Hello, my name is Jerry D'Antonio. I work for VHT (formerly Virtual Hold Technology), an Erlang and Ruby shop in Akron, Ohio. Today I'm here to talk to you about concurrency.
The word of the day is "Asynchronous"
- Old-school concurrency is "lock and synchronize"--synchronize threads by locking shared resources
- With asynchronous concurrency we coordinate independent operations without locking
- There are many patterns for performing asynchronous concurrency
Today is about ideas, concepts, and abstractions. All modern programming languages tell their own concurrency story. Ask a Clojure programmer about concurrency and you’ll hear about agents and futures. Ask a Scala programmer about concurrency and you’ll hear about actors.

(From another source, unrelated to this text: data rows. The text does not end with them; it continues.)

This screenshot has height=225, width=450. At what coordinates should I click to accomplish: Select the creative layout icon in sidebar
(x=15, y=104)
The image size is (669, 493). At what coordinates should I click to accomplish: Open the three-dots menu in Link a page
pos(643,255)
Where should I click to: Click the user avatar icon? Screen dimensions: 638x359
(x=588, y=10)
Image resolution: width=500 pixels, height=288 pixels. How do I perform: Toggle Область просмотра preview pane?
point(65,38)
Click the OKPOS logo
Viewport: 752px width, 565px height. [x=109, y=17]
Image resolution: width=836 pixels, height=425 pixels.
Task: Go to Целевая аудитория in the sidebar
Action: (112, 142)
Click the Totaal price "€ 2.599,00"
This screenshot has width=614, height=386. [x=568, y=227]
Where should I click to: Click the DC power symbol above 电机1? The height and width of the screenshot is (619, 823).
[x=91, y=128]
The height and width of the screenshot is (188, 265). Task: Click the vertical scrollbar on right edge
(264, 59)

Ask an Erlang programmer about concurrency and you’ll hear about gen_server and supervisor. Ask a Ruby programmer about concurrency and you’ll hear about… threads and mutexes.

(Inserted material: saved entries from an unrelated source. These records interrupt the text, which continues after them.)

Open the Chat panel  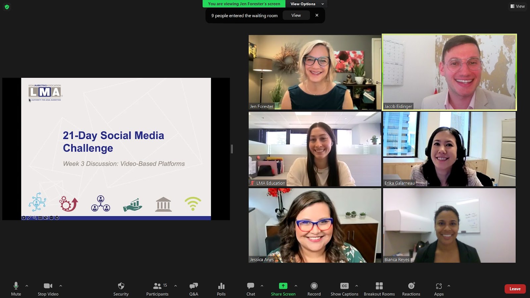(251, 289)
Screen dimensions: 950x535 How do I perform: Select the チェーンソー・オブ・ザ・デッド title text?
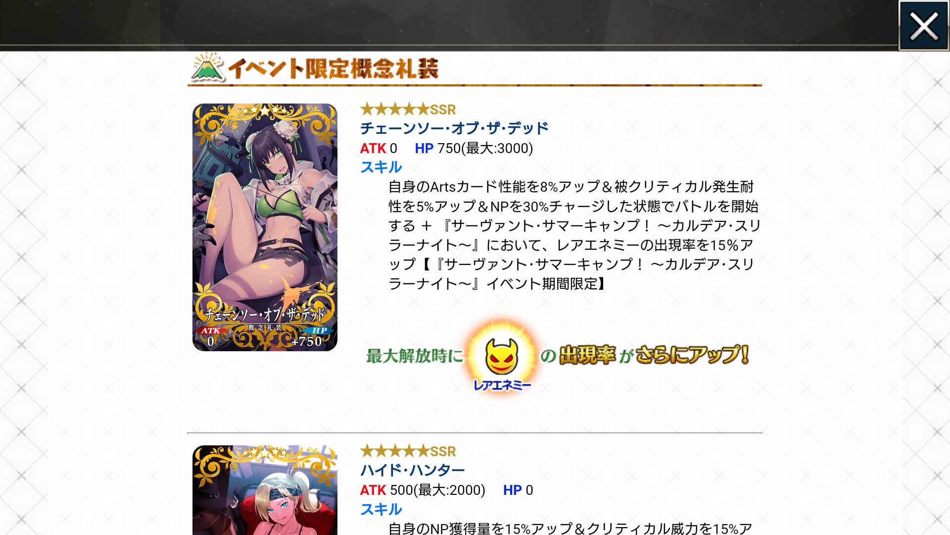[454, 128]
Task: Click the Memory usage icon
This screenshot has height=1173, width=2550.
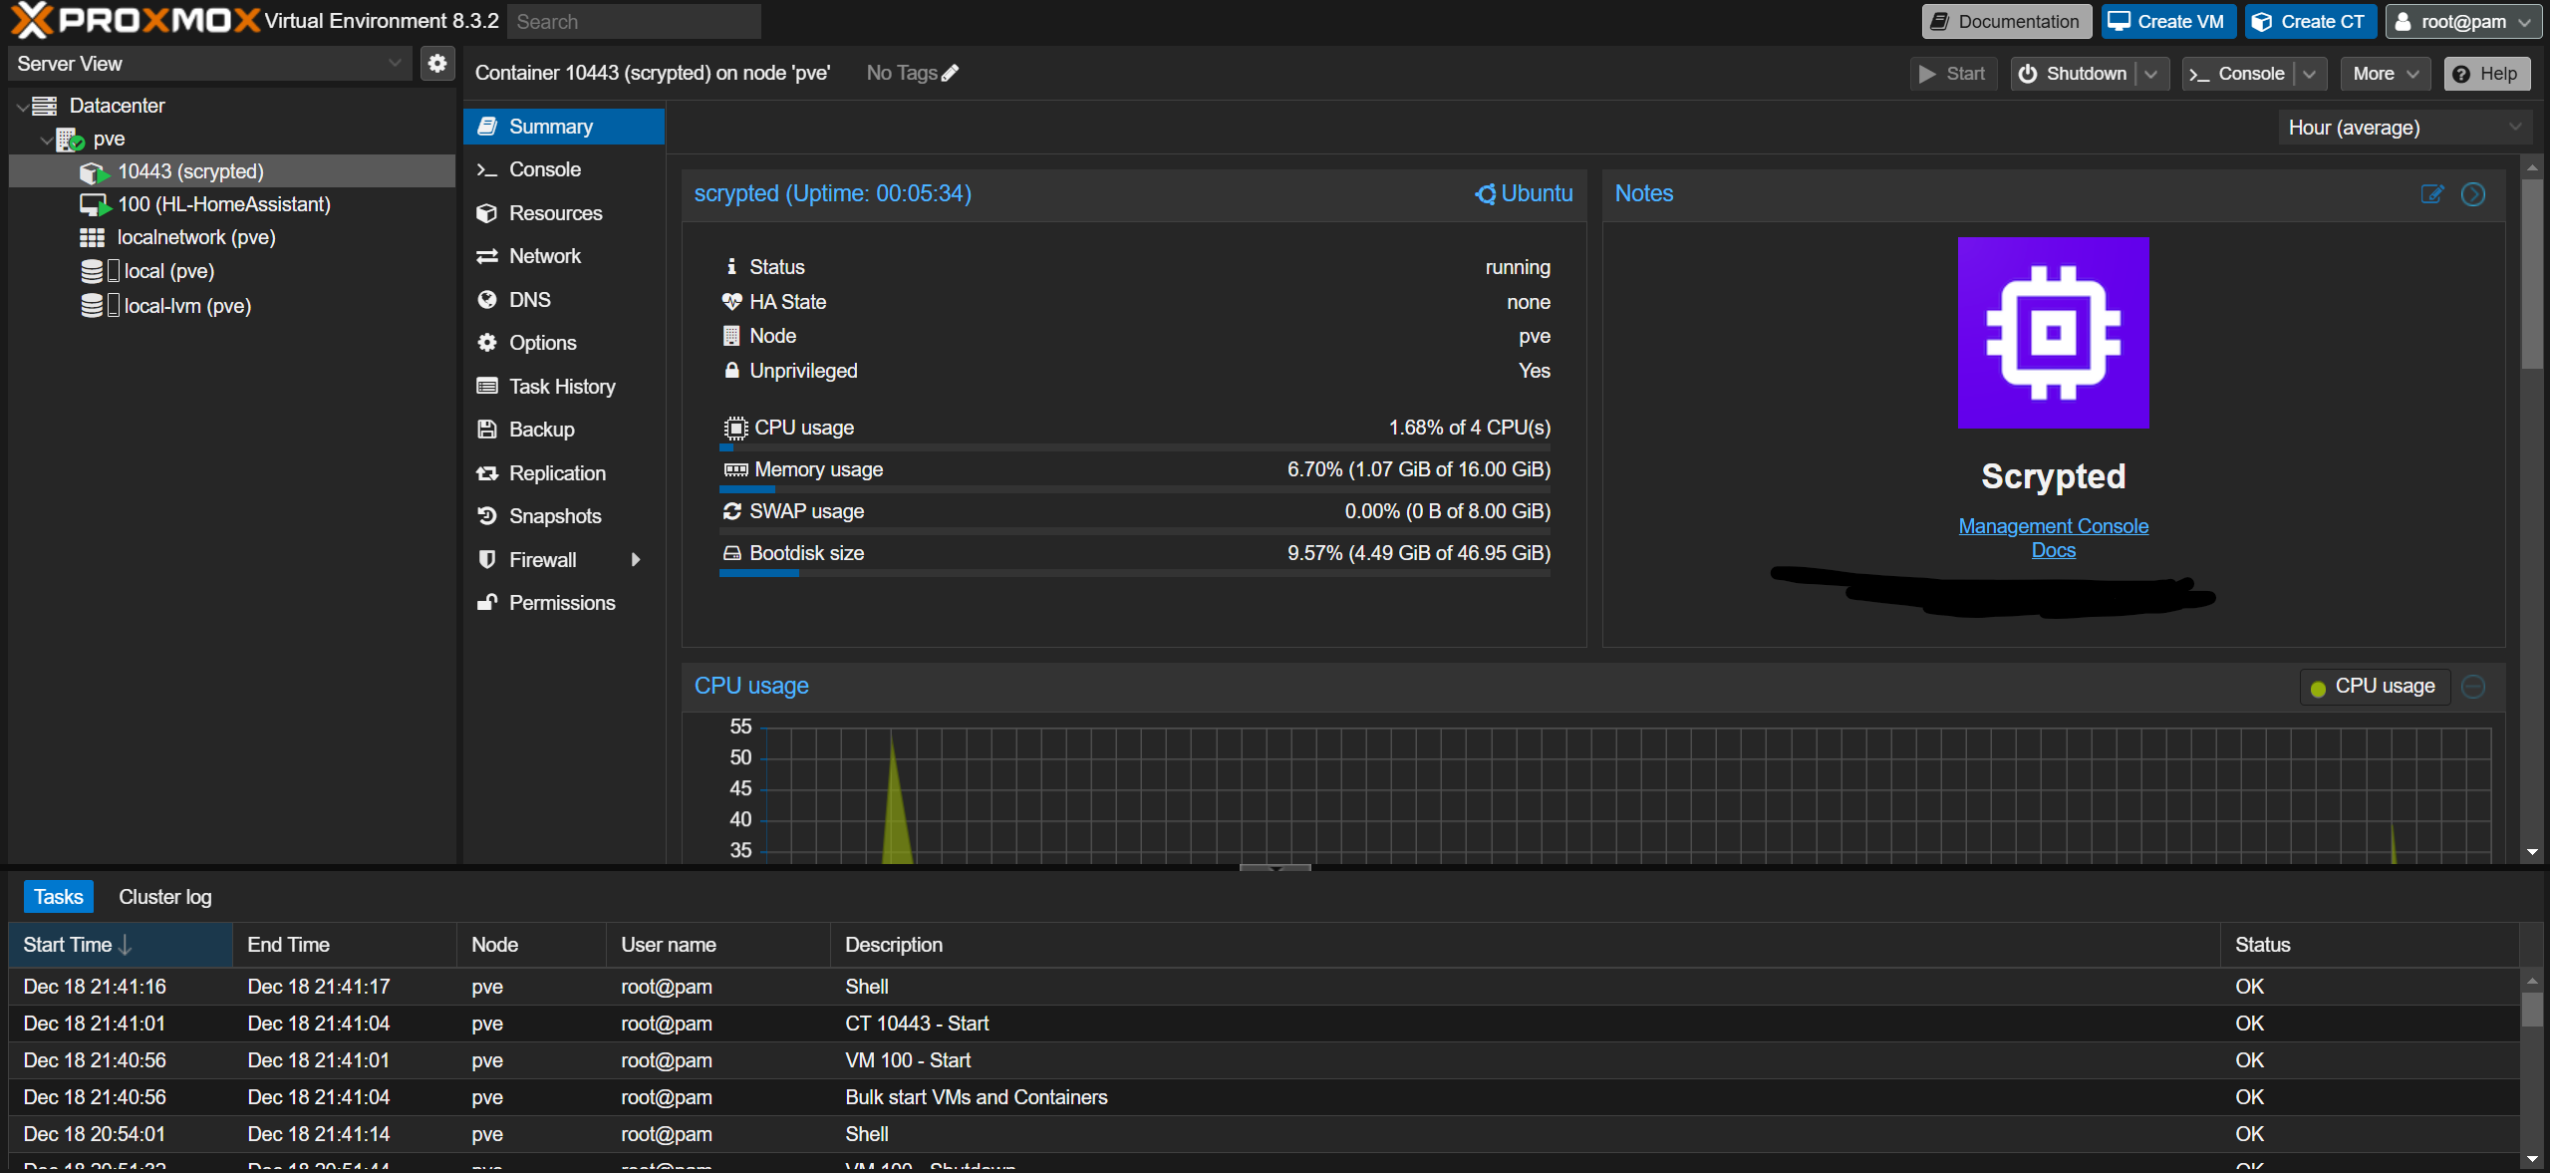Action: point(735,468)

To paraphrase something I heard on Twitter recently, Ruby needs a better concurrency story.
Concurrency is not about threads. Threads are simply a tool. Concurrency is about algorithms. Sometimes those algorithms are concerned with performances. Other times those algorithms are about simplicity. Remember when you first learned about recursion? Remember how amazing it was to discover that some algorithms were much simpler and cleaner when written recursively? The same is true with concurrency. Some algorithms are simple more elegant when expressed concurrently—even on a single core, single processor system. Performance of the underlying concurrency primitives (such as threads) will always be part of the discussion, much the way performance is always a part of a recursion discussion. But you need to understand the high-level ideas before you can talk about the low-level details.

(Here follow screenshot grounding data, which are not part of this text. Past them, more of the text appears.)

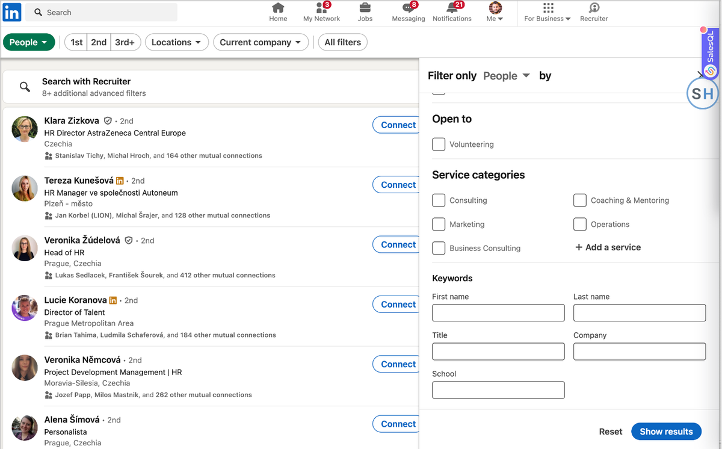Screen dimensions: 722x449
Task: Expand the Locations filter dropdown
Action: point(177,42)
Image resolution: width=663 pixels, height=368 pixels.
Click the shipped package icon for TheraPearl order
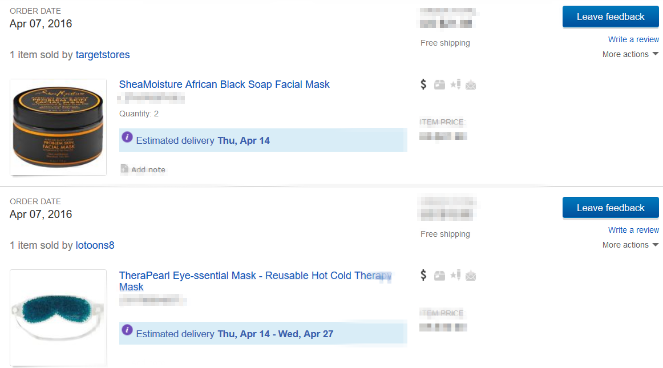tap(439, 276)
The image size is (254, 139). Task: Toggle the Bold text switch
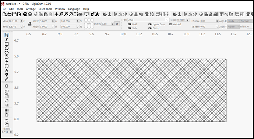pos(130,24)
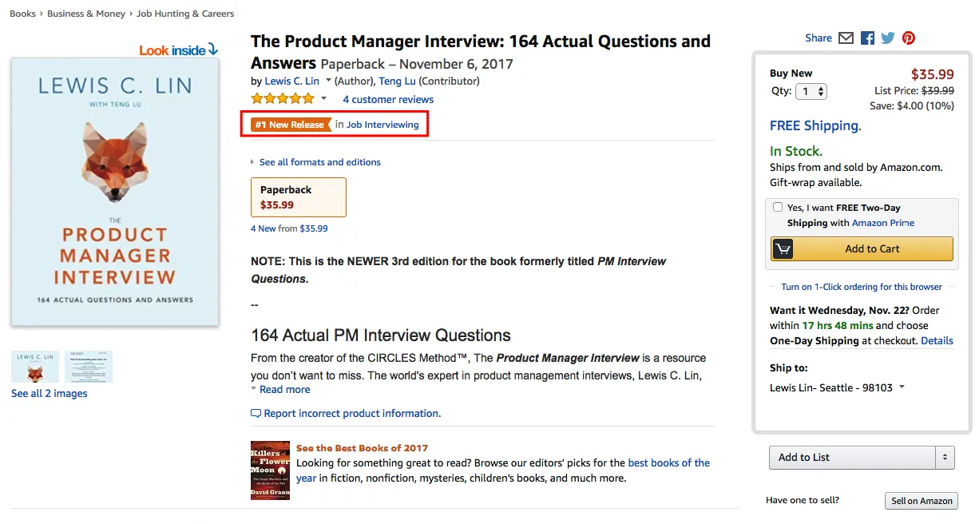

Today we will look at numerous asynchronous concurrency abstractions
- Each is available in one or more programming languages other than Ruby--either as a widely-followed specification, in the standard library, or in the language itself
- We will look at a ton of source code
- All the source code is available in a GitHub repo along with the slides and the notes
- Most of the code we will look at will use the Concurrent Ruby gem
- An MIT licensed open source gem that I created
- We use it at VHT
- Intended to be a "utility belt" with a bunch of useful concurrency tools
- Simple-yet-powerful tools, loosely coupled, each with a single purpose
- Each is based on a concurrency tool available in another language
- It has no dependencies outside of the Ruby standard library
- It does not use Fibers so behaves consistently across interpreters
- It has no known incompatibilities with any major gems
- It should be usable in any program you want to use it in--programs that already exist and that you have yet to write
- It is available on GitHub (https://github.com/jdantonio/concurrent-ruby)
- And Rubygems (https://rubygems.org/gems/concurrent-ruby)
- We don't have time to go over all the code line-by-line so I ask that you focus on the concepts and examine the code in detail later
Before we start looking at the code, we need a crash test dummy.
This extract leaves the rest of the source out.